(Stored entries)
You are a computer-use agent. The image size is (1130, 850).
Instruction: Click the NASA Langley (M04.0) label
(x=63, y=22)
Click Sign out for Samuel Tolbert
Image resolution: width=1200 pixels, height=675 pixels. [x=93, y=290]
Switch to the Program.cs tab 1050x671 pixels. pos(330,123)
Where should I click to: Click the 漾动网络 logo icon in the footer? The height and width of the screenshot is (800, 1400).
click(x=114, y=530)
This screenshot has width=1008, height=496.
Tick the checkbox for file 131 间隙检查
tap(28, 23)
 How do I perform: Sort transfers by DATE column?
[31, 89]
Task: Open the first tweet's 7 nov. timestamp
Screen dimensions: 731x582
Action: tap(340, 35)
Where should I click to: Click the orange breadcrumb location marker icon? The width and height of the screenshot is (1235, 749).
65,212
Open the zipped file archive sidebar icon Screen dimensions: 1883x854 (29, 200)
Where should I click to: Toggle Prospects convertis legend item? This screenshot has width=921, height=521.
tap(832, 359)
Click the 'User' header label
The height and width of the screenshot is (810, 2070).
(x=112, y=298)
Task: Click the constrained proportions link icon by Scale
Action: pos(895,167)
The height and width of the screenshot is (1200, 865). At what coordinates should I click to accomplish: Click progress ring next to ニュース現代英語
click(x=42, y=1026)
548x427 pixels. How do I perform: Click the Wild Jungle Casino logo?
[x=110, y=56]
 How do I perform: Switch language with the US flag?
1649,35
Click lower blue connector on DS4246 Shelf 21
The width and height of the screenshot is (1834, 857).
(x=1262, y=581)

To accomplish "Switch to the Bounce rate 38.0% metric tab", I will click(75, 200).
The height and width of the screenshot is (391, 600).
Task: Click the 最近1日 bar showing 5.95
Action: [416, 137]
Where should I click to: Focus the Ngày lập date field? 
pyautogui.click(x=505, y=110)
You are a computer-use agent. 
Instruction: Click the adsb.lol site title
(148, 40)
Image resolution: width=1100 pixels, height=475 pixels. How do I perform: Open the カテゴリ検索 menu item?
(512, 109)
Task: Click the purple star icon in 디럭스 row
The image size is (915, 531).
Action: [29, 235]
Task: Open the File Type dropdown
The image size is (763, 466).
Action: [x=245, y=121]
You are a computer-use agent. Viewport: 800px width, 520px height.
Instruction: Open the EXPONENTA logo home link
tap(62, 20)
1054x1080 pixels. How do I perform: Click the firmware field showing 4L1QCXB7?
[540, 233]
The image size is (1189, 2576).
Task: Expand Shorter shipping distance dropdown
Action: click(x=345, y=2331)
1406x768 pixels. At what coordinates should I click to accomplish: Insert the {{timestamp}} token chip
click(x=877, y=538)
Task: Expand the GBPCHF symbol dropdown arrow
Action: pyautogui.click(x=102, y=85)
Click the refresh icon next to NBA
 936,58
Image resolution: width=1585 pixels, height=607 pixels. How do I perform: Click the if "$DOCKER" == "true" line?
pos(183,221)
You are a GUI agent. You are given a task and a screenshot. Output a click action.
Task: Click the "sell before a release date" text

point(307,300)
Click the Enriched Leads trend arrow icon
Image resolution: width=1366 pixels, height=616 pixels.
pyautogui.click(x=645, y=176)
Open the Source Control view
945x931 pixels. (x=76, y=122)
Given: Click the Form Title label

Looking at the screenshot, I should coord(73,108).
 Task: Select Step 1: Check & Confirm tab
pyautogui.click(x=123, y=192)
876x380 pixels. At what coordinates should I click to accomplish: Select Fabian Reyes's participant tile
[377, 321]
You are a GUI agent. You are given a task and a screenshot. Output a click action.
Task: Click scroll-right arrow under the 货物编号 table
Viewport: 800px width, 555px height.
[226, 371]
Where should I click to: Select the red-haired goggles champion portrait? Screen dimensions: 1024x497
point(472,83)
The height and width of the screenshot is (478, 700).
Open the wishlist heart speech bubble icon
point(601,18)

### [Task directions]
Line by line, the data should be returned exactly as written.

### [Solution to this problem]
You are a computer-use agent. The image size is (1130, 850).
Instruction: Click the NASA Langley (M04.0) label
(x=63, y=22)
Click Sign out for Samuel Tolbert
Image resolution: width=1200 pixels, height=675 pixels. [x=93, y=290]
Switch to the Program.cs tab 1050x671 pixels. pos(330,123)
Where should I click to: Click the 漾动网络 logo icon in the footer? The height and width of the screenshot is (800, 1400).
click(x=114, y=530)
This screenshot has width=1008, height=496.
Tick the checkbox for file 131 间隙检查
tap(28, 23)
 How do I perform: Sort transfers by DATE column?
[31, 89]
Task: Open the first tweet's 7 nov. timestamp
Screen dimensions: 731x582
Action: tap(340, 35)
Where should I click to: Click the orange breadcrumb location marker icon? The width and height of the screenshot is (1235, 749).
65,212
Open the zipped file archive sidebar icon Screen dimensions: 1883x854 (29, 200)
Where should I click to: Toggle Prospects convertis legend item? This screenshot has width=921, height=521.
tap(832, 359)
Click the 'User' header label
The height and width of the screenshot is (810, 2070).
(x=112, y=298)
Task: Click the constrained proportions link icon by Scale
Action: pos(895,167)
The height and width of the screenshot is (1200, 865). At what coordinates should I click to accomplish: Click progress ring next to ニュース現代英語
click(x=42, y=1026)
548x427 pixels. How do I perform: Click the Wild Jungle Casino logo?
[x=110, y=56]
 How do I perform: Switch language with the US flag?
1649,35
Click lower blue connector on DS4246 Shelf 21
The width and height of the screenshot is (1834, 857).
(x=1262, y=581)

To accomplish "Switch to the Bounce rate 38.0% metric tab", I will click(75, 200).
The height and width of the screenshot is (391, 600).
Task: Click the 最近1日 bar showing 5.95
Action: [416, 137]
Where should I click to: Focus the Ngày lập date field? 
pyautogui.click(x=505, y=110)
You are a computer-use agent. 
Instruction: Click the adsb.lol site title
(148, 40)
Image resolution: width=1100 pixels, height=475 pixels. How do I perform: Open the カテゴリ検索 menu item?
(512, 109)
Task: Click the purple star icon in 디럭스 row
The image size is (915, 531).
Action: [29, 235]
Task: Open the File Type dropdown
The image size is (763, 466).
Action: [x=245, y=121]
You are a computer-use agent. Viewport: 800px width, 520px height.
Instruction: Open the EXPONENTA logo home link
tap(62, 20)
1054x1080 pixels. How do I perform: Click the firmware field showing 4L1QCXB7?
[540, 233]
The image size is (1189, 2576).
Task: Expand Shorter shipping distance dropdown
Action: click(x=345, y=2331)
1406x768 pixels. At what coordinates should I click to accomplish: Insert the {{timestamp}} token chip
click(x=877, y=538)
Task: Expand the GBPCHF symbol dropdown arrow
Action: pyautogui.click(x=102, y=85)
Click the refresh icon next to NBA
 936,58
Image resolution: width=1585 pixels, height=607 pixels. How do I perform: Click the if "$DOCKER" == "true" line?
pos(183,221)
You are a GUI agent. You are given a task and a screenshot. Output a click action.
Task: Click the "sell before a release date" text

point(307,300)
Click the Enriched Leads trend arrow icon
Image resolution: width=1366 pixels, height=616 pixels.
pyautogui.click(x=645, y=176)
Open the Source Control view
945x931 pixels. (x=76, y=122)
Given: Click the Form Title label

Looking at the screenshot, I should coord(73,108).
 Task: Select Step 1: Check & Confirm tab
pyautogui.click(x=123, y=192)
876x380 pixels. At what coordinates should I click to accomplish: Select Fabian Reyes's participant tile
[377, 321]
You are a GUI agent. You are given a task and a screenshot. Output a click action.
Task: Click scroll-right arrow under the 货物编号 table
Viewport: 800px width, 555px height.
[226, 371]
Where should I click to: Select the red-haired goggles champion portrait? Screen dimensions: 1024x497
point(472,83)
The height and width of the screenshot is (478, 700).
Open the wishlist heart speech bubble icon
point(601,18)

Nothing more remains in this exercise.